Enfal Suresinin 60. Ayeti Ne Anlatıyor?
Enfal suresinin 60. ayetinde ne anlatılmak isteniyor? Allah’ın düşmanlarını korkutup caydırmak için güçlenip savaş hazırlığı yapmak gerektiğini bildiren âyet; Enfal suresinin 60. ayetinin meali ve tefsirini yazımızda okuyabilirsiniz...
Ayet-i kerimede buyrulur:
وَاَعِدُّوا لَهُمْ مَا اسْتَطَعْتُمْ مِنْ قُوَّةٍ وَمِنْ رِبَاطِ الْخَيْلِ تُرْهِبُونَ بِه۪ عَدُوَّ اللّٰهِ وَعَدُوَّكُمْ وَاٰخَر۪ينَ مِنْ دُونِهِمْۚ لَا تَعْلَمُونَهُمْۚ اَللّٰهُ يَعْلَمُهُمْۜ وَمَا تُنْفِقُوا مِنْ شَيْءٍ ف۪ي سَب۪يلِ اللّٰهِ يُوَفَّ اِلَيْكُمْ وَاَنْتُمْ لَا تُظْلَمُونَ
Allah’ın ve sizin düşmanlarınızı ve onların gerisinde olup sizin bilmediğiniz, ama Allah’ın bildiklerini korkutup caydırmak üzere, onlara karşı elinizden geldiği kadar güç ve savaş atları hazırlayın. Allah yolunda harcadığınız her şeyin karşılığı, zerrece haksızlığa uğratılmadan size tastamam ödenecektir. (Enfâl, 8/60)

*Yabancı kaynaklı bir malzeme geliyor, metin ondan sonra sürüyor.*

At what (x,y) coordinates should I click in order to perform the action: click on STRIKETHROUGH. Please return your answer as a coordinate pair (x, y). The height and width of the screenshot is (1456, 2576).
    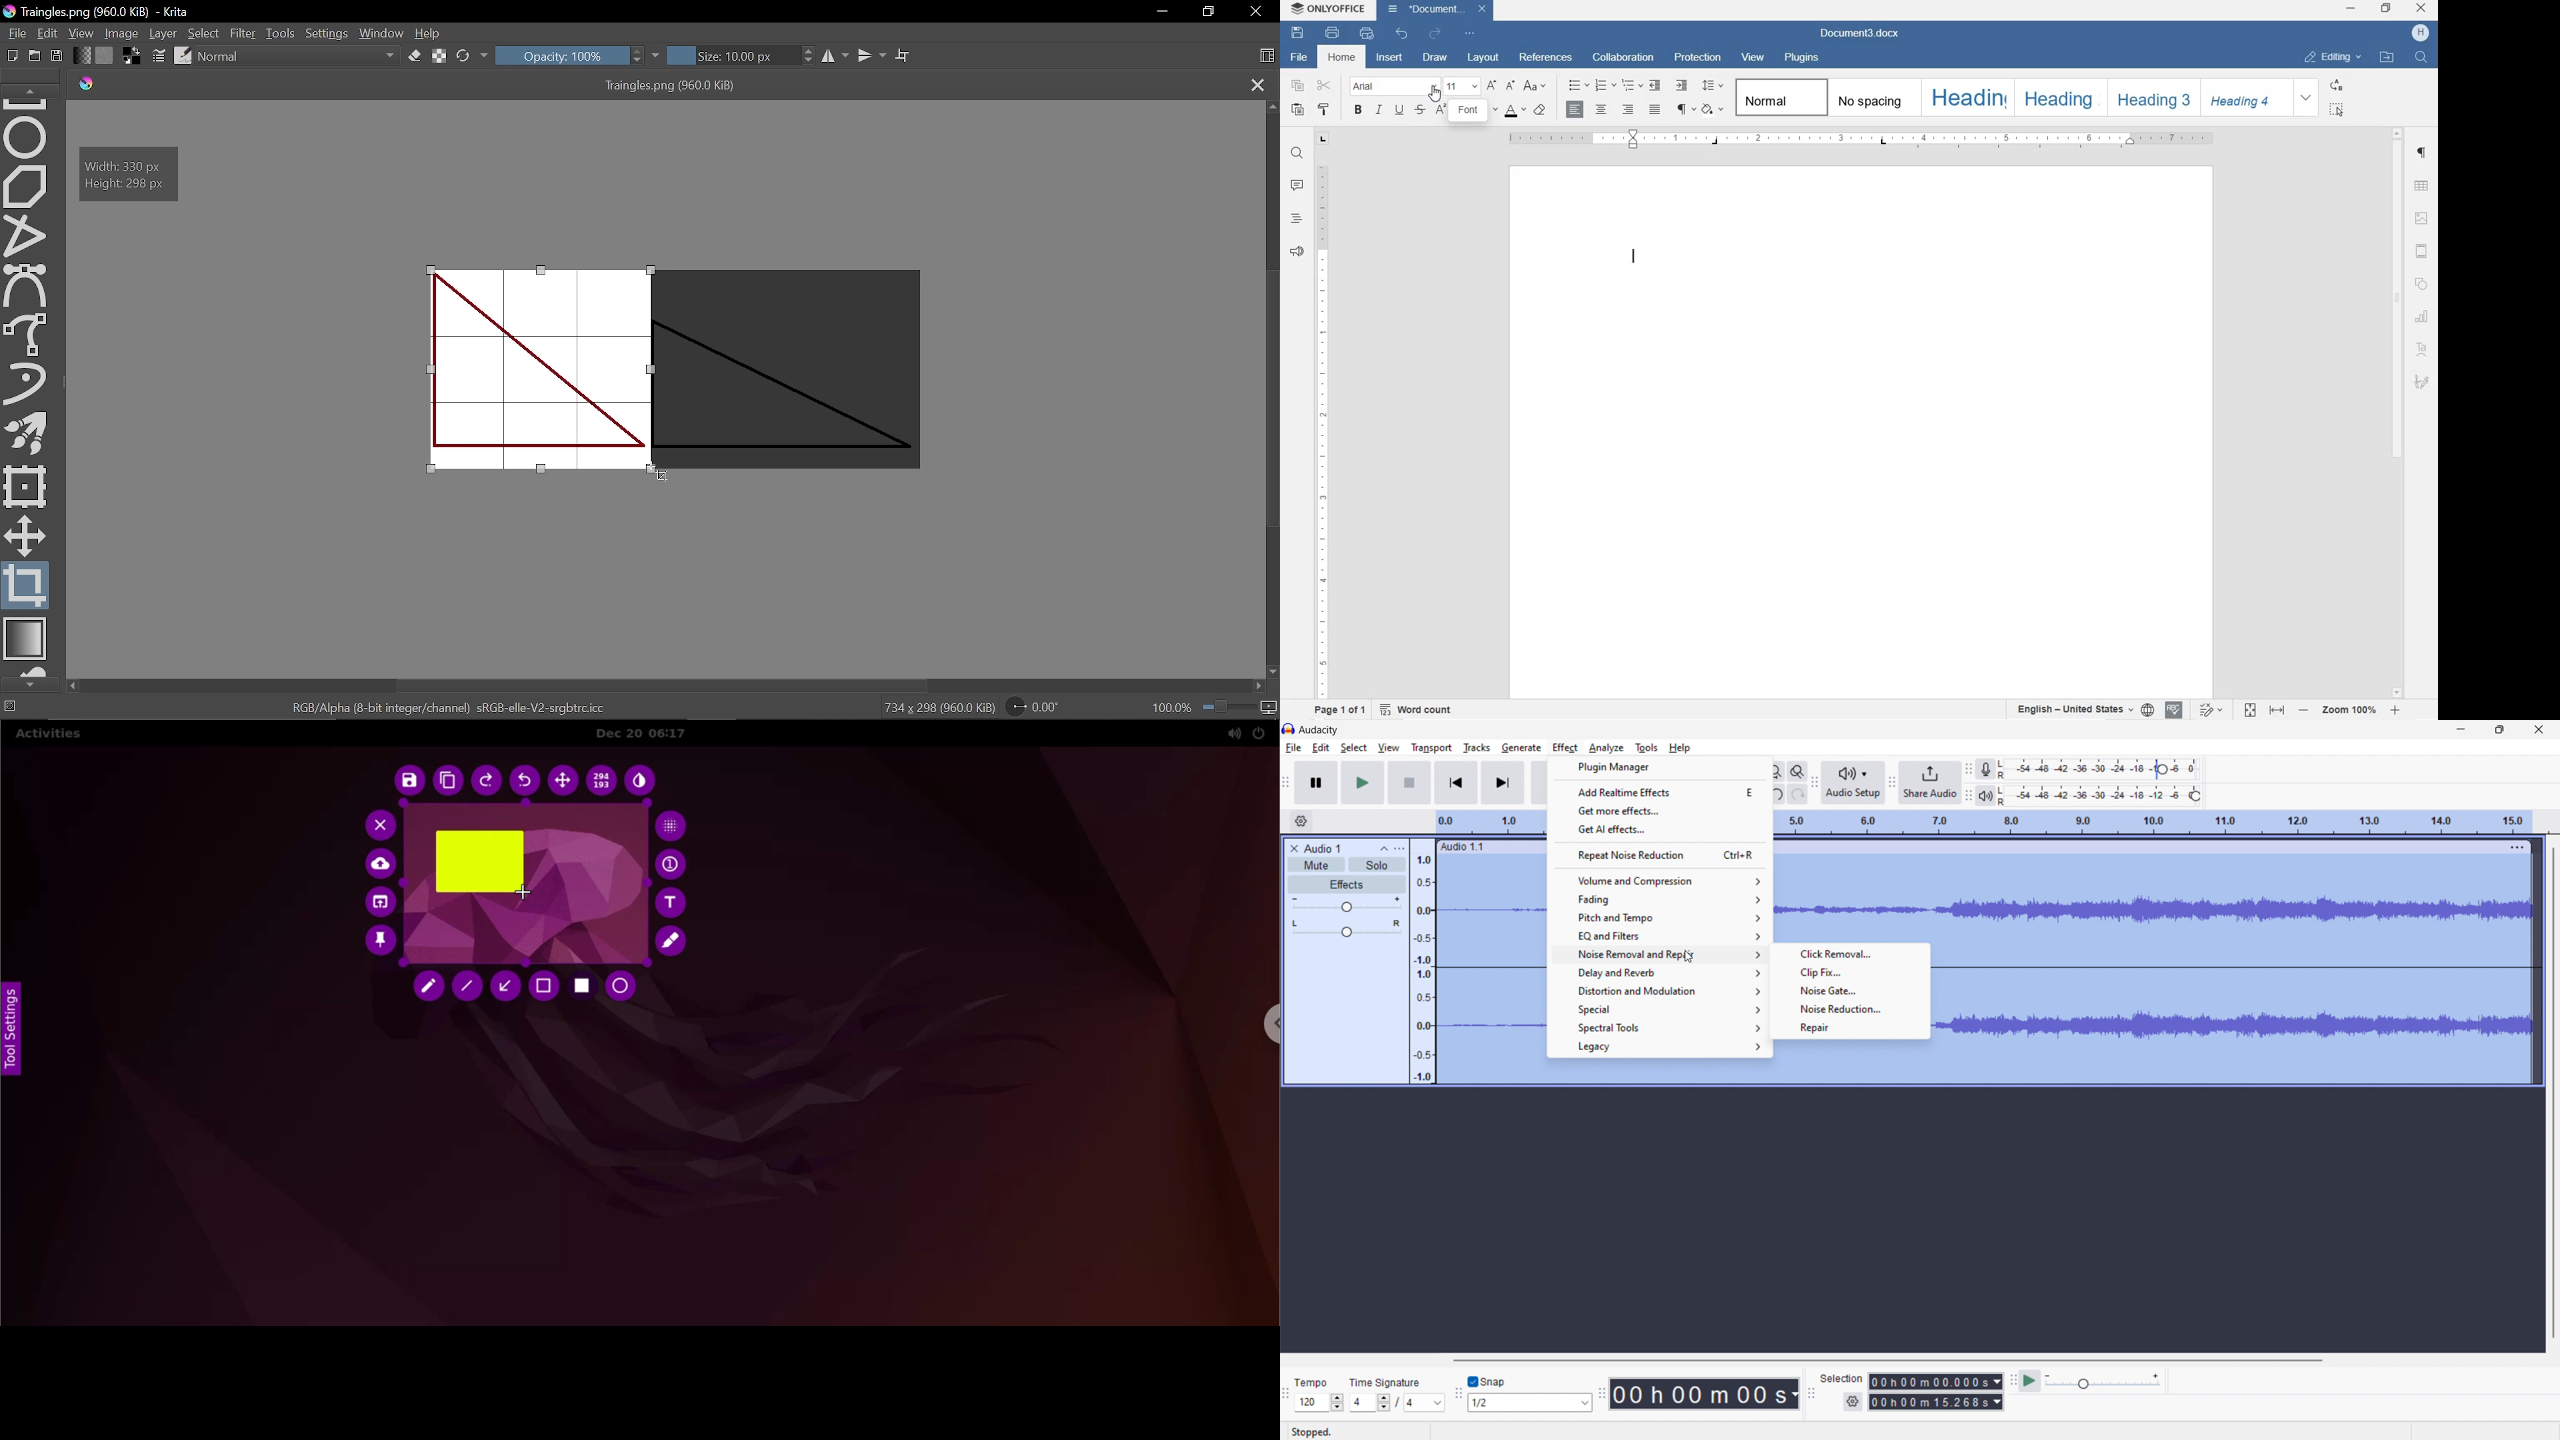
    Looking at the image, I should click on (1419, 110).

HAZIR OL CENGE, İSTERSEN SULH-U SALÂH!
Bilgi:
İslam’a göre savaşa hazırlanmanın amacı; haksız, zalim ve saldırgan güçlerin zararlarını engellemektir. Bu da düşmandan daha güçlü olmakla mümkündür. Zîra barış, ancak bunu isteyenlerin caydırıcı güce sahip olmalarıyla gerçekleşebilir. Âyetteki “Savaş atları hazırlayın”, ifadesi sembolik bir ifade olup, buradan anlaşılması gereken; başarı ve zaferi gerçekleştirmek için çağın ulaştığı en son bilimsel ve teknolojik imkânlardan yararlanarak düşmana karşı en etkili silahlarla, her türlü askerî eğitim, savunma ve savaş stratejisi hazırlığı yapmaktır.
Mesaj:
- Barışın ve huzurun hâkim olması için kötülerin kötülüklerine engel olabilecek her türlü hazırlığı yapmalıyız.

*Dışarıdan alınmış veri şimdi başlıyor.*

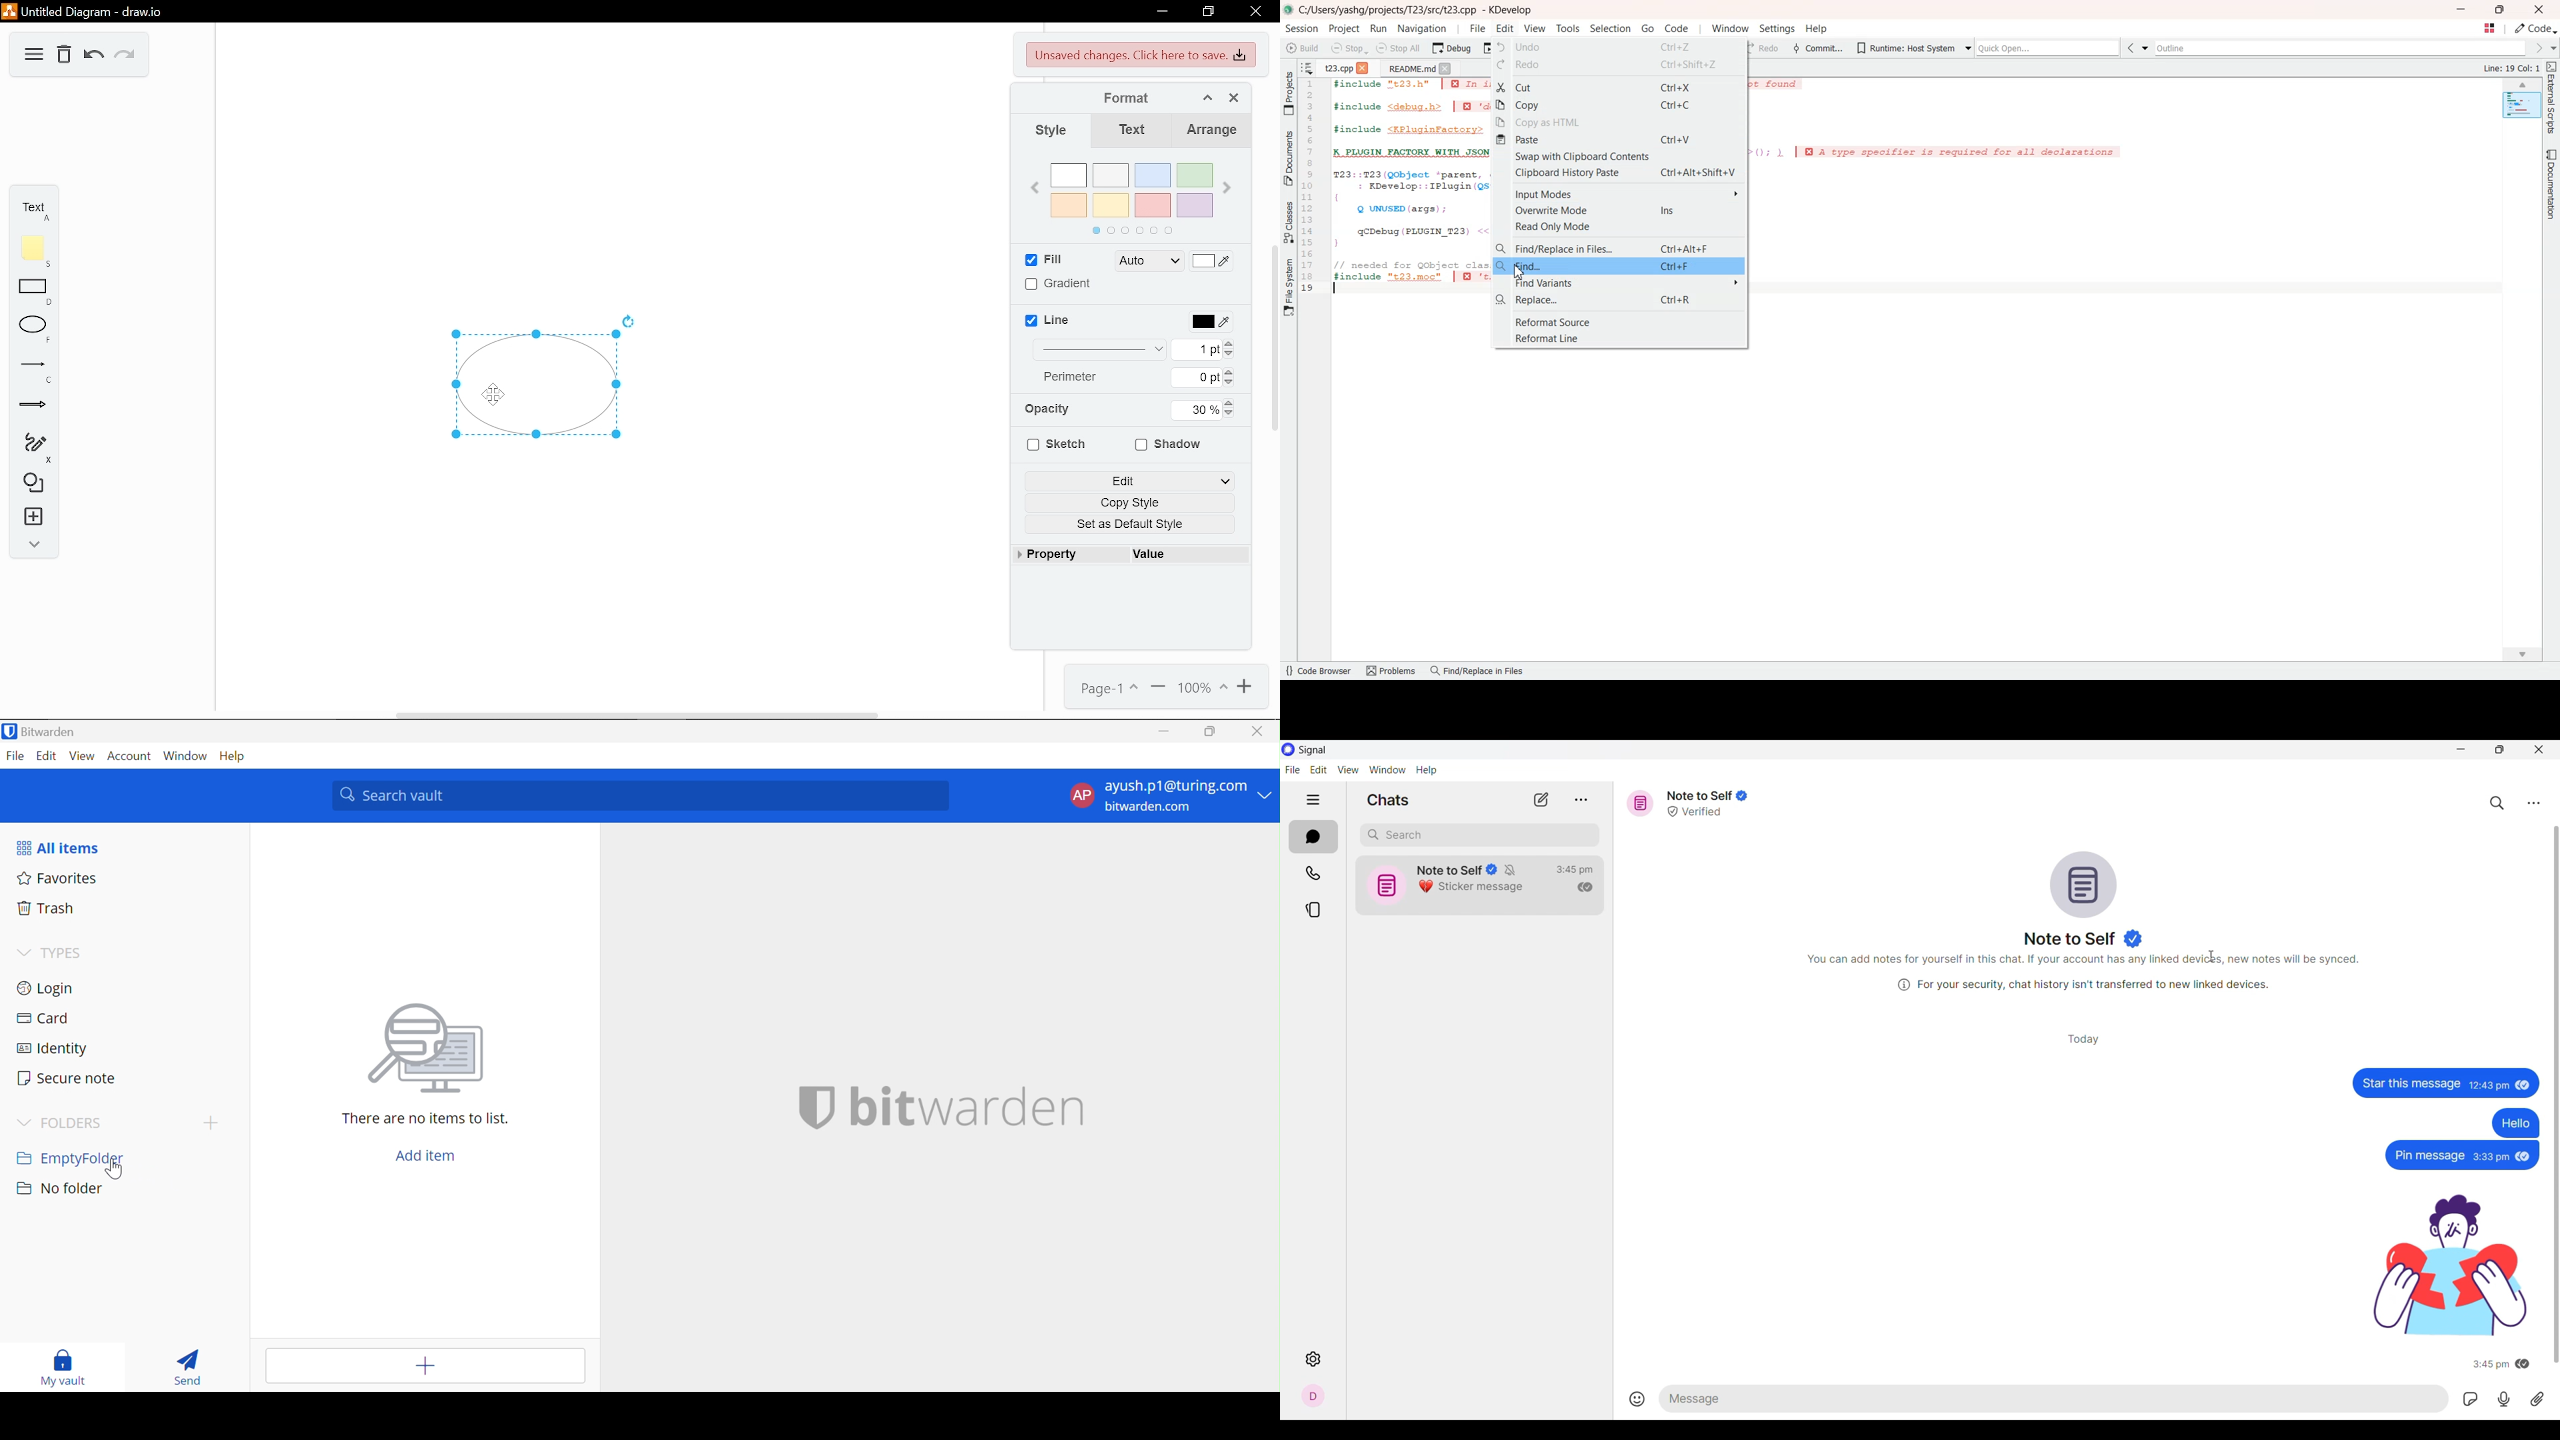 The height and width of the screenshot is (1456, 2576). Describe the element at coordinates (25, 1124) in the screenshot. I see `Drop Down` at that location.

- Müslümanlar her açıdan güçlü olmak zorundadır. Manevî kalkınma ile birlikte maddî kalkınma da asla ihmal edilmemelidir.
Kelime Dağarcığı:
Adüvv: Düşman.
İnfak: Harcamak, yardım etmek, fedakârlıkta bulunmak.
Kaynak: Diyanet, Kur'an-ı Kerim'den Serlevha Ayetler
TEFSİR
- Ey mü’minler! Düşmanlarınıza karşı bütün imkânlarınızı seferber ederek kuvvet hazırlayın ve beslenmiş, eğitilmiş savaş atları yetiştirin. Böylece, Allah’ın düşmanlarını, sizin düşmanlarınızı ve bunların dışında sizin bilmediğiniz fakat Allah’ın bildiği diğer düşmanları korkutun. Allah yolunda ne harcarsanız karşılığı size tastamam ödenir ve hiçbir haksızlığa uğramazsınız.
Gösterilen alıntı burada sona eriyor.